The U.S. Supreme Court heard oral arguments Nov. 30 in the long legal battle over the rights of California prison inmates to decent health care. The state is appealing a federal court ruling that the overflowing prison population must be cut by as many as 40,000 prisoners over a two-year period so the remainder can receive adequate treatment.
Some 144,000 inmates are now held in the state’s 33 adult prisons, which were built to hold about 80,000.
The administration of outgoing Republican Governor Arnold Schwarzenegger contends the federal court’s order would reduce the prison population too much, too soon, posing a threat to public safety.
Arguing the state’s position was Washington-based attorney Carter Phillips, while Donald Specter, director of the Berkeley, Calif.-based Prison Law Office, disagreed that safety would be threatened and contended that California has many ways to lower the population including releasing older and low-risk inmates, moving others to prisons in other states, and changing the rules so people aren’t sent back to prison for technical parole violations.
Reporters on the scene said Justice Samuel Alito expressed sympathy with California’s concerns, while Chief Justice John Roberts complained of activist judges doing what elected officials could do better.
But Justice Ruth Bader Ginsburg noted that one of the cases dates back to 1990, and wondered if inmates would have to wait another 20 years, while Justice Stephen Breyer called prison conditions “pretty horrendous” and Justice Sonia Sotomayor asked pointedly, “When are you going to avoid needless deaths?”
A decision is expected by next summer.
The case has long roots. In a 2002 settlement in what the Prison Law Office calls the “largest ever prison class action lawsuit,” the Department of Corrections was required to substantially increase resources for prison health care, and to completely overhaul health care policies and procedures over a period of years.
In 2005, a federal judge, calling prison medical treatment “horrifying” and “shocking,” ordered the system placed under control of a court-appointed receiver. The court found that an average of one California prison inmate died every six to seven days because of the grossly deficient care.
Last year a federal three-judge panel found that overcrowding was the main cause for unconstitutional conditions in the prisons including the inability to provide timely and adequate medical care, and said cutting the prison population is vital to correcting the conditions.
The panel later said a plan filed by the state failed to make the needed reductions. The state has filed a revised plan.
In January 2010, the judges ordered California to reduce the prison population to 137.5 percent of capacity but stayed their order pending the Supreme Court’s ruling.
Among factors contributing to California’s soaring prison population are tougher sentencing laws passed in recent decades, including Prop. 184, the “three strikes and you’re out” ballot measure passed in 1994, mandating minimum sentences of 25 years to life for three-time repeat offenders with previous serious or violent felony convictions.

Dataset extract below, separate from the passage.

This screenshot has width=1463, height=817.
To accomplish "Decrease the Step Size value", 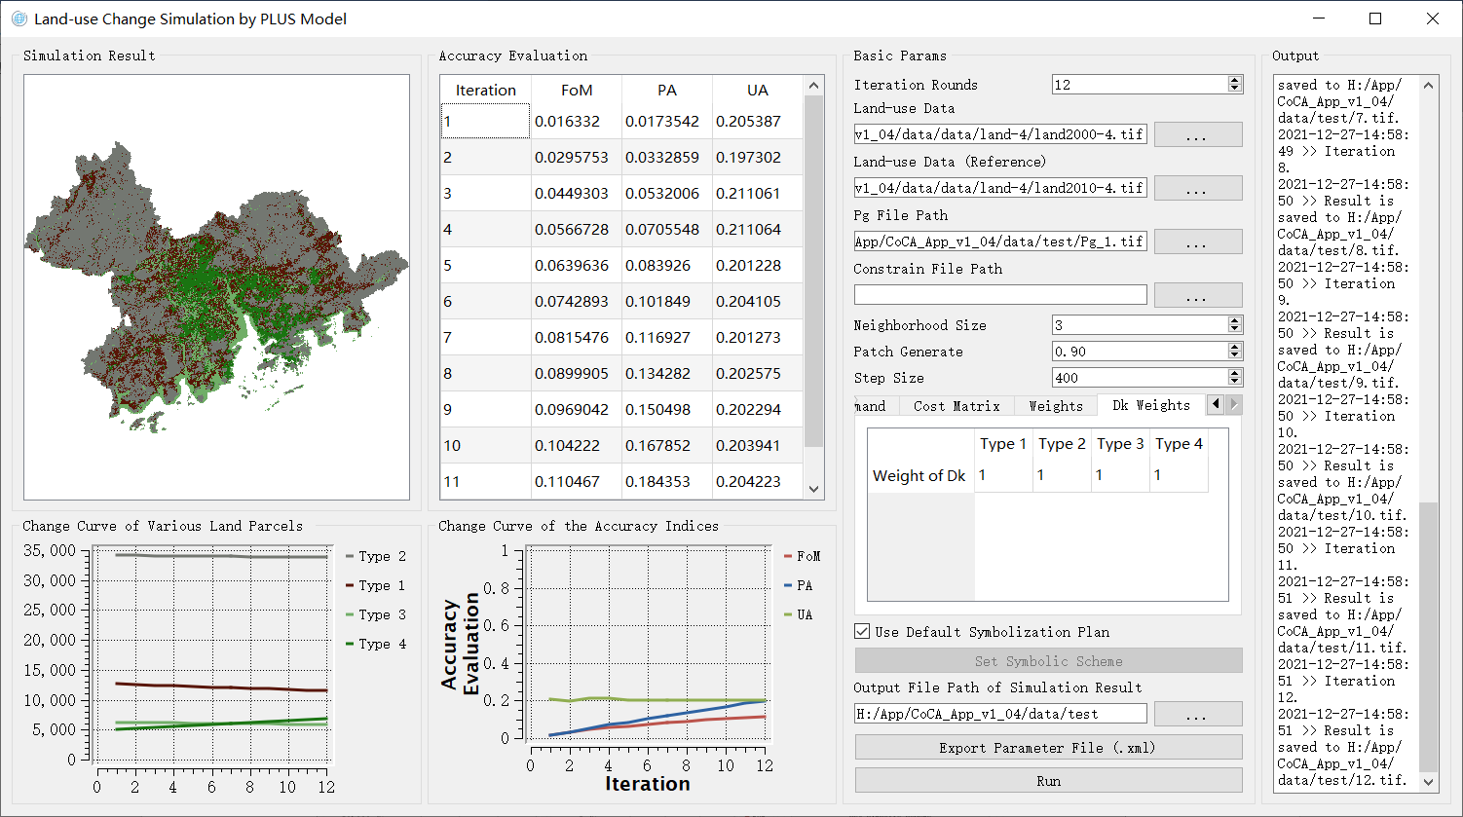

In a 2005 report, the state Legislative Analyst’s Office (LAO) said before the passage of “three strikes,” the average felon served 21 months before parole, but after passage time served jumped to 25 months.
The LAO also said only 37 percent of those sentenced under “three strikes” were convicted of crimes against persons, while 30 percent were found guilty of property crimes and 23 percent of drug offenses. It said less than half of “three strikes” offenses were “serious or violent.”
Observers have pointed out that during this same period the state legislature also designated a broad range of offenses as felonies. They note the large numbers of African Americans and Latinos who have been incarcerated for minor offenses including drug violations, and emphasize the need for sentencing reform. They say many parolees are also returned to prison for minor technical parole violations.